PAGE TEXT
----

There seems to be other issues creeping into this core issue, perhaps clouding clear line of sight to the core problem: I'm using the UZG-01 (likely any network coordinator will have the same issue), and any time there is a network disruption, Z2M stops running because it can't see the coordinator. I assume the watchdog gives up trying to restart when it sees the coordinator device is offline, and boom, I'm dead in the water. I'll try the restart automation mentioned above, but perhaps the watchdog can keep trying for a longer period of time, especially when it's a network coordinator?

javifly commented 2 weeks ago

If you have solved the problem, you have to put the coordinator near the home assitant, if possible on the same switch. Even inside the same switch, depending on the brand, I have seen problems. I tried with scwith and 2 gave me problems and 2 went ok.

my network is ok, it doesn't lose packets or ping or anything, but for some reason it disconnects even on the same switch.

Jeppedy commented 2 weeks ago

Sounds like you do have some sort of network problem. We are all seeing a disconnect/failed reconnect when the network goes down. You have an additional problem that your network traffic may be taking mid-day breaks ;-)

On Tue, Oct 15, 2024, 11:14 Javier Gutierrez Abella < @.***> wrote:

If you have solved the problem, you have to put the coordinator near the home assitant, if possible on the same switch. Even inside the same switch, depending on the brand, I have seen problems. I tried with scwith and 2 gave me problems and 2 went ok.

my network is ok, it doesn't lose packets or ping or anything, but for some reason it disconnects even on the same switch.

β€” Reply to this email directly, view it on GitHub https://github.com/Koenkk/zigbee2mqtt/issues/23236#issuecomment-2414454705, or unsubscribe https://github.com/notifications/unsubscribe-auth/AB32XY2UWXKUDW55ATTTHB3Z3U5NLAVCNFSM6AAAAABKHO2CGKVHI2DSMVQWIX3LMV43OSLTON2WKQ3PNVWWK3TUHMZDIMJUGQ2TINZQGU . You are receiving this because you commented.Message ID: @.***>

AndreWillems commented 1 week ago

got exactly the same problem as @javifly. Previously, I got Z2M running with the SLZB-06p7 stick running smooth with a TP-Link switch. now I upgraded to a Unify switch (several) and got this same problem; randomly, the socket connection gets lost (without any relevant info in log files) and Z2M restarts.

I've excluded other possible causes, like power the PoE stick, fixed/DHCP IP address, different firmware (core/zigbee), different locations in my network, but it remains unstable.

I think the issue is within the Z2M container (and network settings from there?) or the routing in the network itself (switch settings?), but no clue how to configure that.. help!

----

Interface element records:
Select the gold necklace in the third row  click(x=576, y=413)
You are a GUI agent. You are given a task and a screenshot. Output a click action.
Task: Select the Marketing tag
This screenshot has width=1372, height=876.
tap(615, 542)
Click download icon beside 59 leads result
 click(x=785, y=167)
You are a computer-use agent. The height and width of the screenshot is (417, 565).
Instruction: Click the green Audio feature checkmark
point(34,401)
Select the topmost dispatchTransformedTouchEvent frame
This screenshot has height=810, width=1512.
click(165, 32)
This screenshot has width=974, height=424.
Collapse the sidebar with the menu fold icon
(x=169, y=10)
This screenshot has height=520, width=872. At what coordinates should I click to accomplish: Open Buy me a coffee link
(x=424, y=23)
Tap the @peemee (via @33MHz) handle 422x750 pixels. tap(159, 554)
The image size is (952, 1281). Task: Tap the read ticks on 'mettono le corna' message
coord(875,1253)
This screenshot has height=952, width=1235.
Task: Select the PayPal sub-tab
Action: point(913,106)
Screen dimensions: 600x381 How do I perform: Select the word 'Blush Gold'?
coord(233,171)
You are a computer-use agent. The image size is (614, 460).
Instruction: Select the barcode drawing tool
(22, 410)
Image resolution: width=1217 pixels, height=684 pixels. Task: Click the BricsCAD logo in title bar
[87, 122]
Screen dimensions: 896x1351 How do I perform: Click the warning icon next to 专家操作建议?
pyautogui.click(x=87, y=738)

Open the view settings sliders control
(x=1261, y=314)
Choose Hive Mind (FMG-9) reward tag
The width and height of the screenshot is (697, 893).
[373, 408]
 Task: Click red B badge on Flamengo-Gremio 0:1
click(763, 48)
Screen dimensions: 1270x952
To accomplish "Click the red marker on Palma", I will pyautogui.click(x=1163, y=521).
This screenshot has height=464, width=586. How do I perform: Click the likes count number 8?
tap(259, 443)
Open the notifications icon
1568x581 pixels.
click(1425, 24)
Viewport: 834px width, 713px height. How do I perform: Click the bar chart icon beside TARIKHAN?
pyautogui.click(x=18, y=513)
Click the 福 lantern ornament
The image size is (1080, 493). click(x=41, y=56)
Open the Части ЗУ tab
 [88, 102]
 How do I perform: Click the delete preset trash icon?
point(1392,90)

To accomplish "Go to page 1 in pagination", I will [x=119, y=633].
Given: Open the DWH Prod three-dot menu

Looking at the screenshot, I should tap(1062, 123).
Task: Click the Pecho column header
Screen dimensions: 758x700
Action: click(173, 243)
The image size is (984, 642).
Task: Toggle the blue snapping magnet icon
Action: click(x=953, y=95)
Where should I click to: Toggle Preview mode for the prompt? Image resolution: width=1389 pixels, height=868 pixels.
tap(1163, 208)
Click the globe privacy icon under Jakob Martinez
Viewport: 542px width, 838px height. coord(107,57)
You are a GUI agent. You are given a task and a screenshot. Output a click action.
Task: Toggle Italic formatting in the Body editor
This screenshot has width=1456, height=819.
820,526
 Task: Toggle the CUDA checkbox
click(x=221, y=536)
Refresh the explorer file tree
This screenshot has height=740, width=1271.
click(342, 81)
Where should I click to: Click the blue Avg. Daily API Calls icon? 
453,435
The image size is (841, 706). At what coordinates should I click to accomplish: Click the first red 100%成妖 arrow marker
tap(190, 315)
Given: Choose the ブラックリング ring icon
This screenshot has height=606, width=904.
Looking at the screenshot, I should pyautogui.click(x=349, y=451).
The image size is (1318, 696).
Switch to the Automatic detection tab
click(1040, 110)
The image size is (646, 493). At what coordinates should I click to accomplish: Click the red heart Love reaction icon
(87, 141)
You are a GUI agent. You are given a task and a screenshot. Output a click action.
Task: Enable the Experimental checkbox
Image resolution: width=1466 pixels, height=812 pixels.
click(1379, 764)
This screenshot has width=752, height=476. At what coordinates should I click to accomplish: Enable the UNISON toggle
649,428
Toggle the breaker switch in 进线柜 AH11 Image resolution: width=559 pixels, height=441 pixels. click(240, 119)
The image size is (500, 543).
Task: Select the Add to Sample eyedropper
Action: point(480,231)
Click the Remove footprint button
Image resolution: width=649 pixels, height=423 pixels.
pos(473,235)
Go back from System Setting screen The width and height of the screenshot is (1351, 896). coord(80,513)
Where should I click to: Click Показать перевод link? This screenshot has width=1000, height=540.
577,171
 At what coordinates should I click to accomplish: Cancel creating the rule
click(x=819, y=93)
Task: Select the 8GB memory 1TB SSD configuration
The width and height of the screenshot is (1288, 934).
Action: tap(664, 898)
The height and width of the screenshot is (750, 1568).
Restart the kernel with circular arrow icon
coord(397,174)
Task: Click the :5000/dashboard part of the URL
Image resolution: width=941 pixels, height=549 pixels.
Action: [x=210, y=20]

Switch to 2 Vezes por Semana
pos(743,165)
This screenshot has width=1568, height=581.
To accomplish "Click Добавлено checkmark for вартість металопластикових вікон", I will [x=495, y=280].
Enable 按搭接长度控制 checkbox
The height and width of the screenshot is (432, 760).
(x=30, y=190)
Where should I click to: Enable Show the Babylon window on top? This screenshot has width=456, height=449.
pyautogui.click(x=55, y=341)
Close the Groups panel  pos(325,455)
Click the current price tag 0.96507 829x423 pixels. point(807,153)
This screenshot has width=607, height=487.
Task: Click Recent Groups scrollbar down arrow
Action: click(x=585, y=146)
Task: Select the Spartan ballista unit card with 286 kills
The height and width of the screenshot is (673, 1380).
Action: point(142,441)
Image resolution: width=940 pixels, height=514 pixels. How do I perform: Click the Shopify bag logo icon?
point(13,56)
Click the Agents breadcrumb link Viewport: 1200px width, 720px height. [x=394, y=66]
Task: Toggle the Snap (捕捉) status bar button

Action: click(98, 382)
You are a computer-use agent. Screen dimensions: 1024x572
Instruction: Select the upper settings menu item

----

CHALLENGES
a - In the Zigbee2MQTT forum thread, what kind of switch did AndreWillems upgrade to before the socket connection began dropping?
b - Decide whether each statement agrees with the Zigbee2MQTT forum thread, answering yes or no and quoting the deciding words: (i) The first poster uses the UZG-01 as a coordinator. (ii) javifly reports that the network loses packets. (iii) AndreWillems previously ran Z2M smoothly with the SLZB-06p7 stick on a TP-Link switch.
c - Carry on the Zigbee2MQTT forum thread from the point where it stops.
The records were drawn from a source separate from the thread.

PER-TASK OUTPUTS
a - A Unify switch.

b -
(i) Yes: "I'm using the UZG-01"
(ii) No: "my network is ok, it doesn't lose packets or ping or anything"
(iii) Yes: "Previously, I got Z2M running with the SLZB-06p7 stick running smooth with a TP-Link switch."

c -
Koenkk commented 1 week ago

@Jeppedy are you sure you enabled the watchdog? docs

Jeppedy commented 1 week ago

Yes, Watchdog is enabled. It continues trying to restart during the network outage, then gives up. An Automation that triggers when "the network-based coordinator comes on-line, confirms Z2M is not running, then tries to restart it" is working great.

On Sun, Oct 20, 2024, 11:13 Koen Kanters @.***> wrote:

@Jeppedy https://github.com/Jeppedy are you sure you enabled the watchdog? docs https://www.zigbee2mqtt.io/guide/installation/15_watchdog.html#watchdog

β€” Reply to this email directly, view it on GitHub https://github.com/Koenkk/zigbee2mqtt/issues/23236#issuecomment-2425164048, or unsubscribe https://github.com/notifications/unsubscribe-auth/AB32XY5EIBIRWM33B2CIH63Z4PXD5AVCNFSM6AAAAABKHO2CGKVHI2DSMVQWIX3LMV43OSLTON2WKQ3PNVWWK3TUHMZDIMRVGE3DIMBUHA . You are receiving this because you were mentioned.Message ID: @.***>

javifly commented 1 week ago

got exactly the same problem as @javifly. Previously, I got Z2M running with the SLZB-06p7 stick running smooth with a TP-Link switch. now I upgraded to a Unify switch (several) and got this same problem; randomly, the socket connection gets lost (without any relevant info in log files) and Z2M restarts.

I've excluded other possible causes, like power the PoE stick, fixed/DHCP IP address, different firmware (core/zigbee), different locations in my network, but it remains unstable.

I think the issue is within the Z2M container (and network settings from there?) or the routing in the network itself (switch settings?), but no clue how to configure that.. help!

put the old switch back on and get rid of any doubts.

AndreWillems commented 1 week ago

hi all,

I found it ! memory... dont laugh...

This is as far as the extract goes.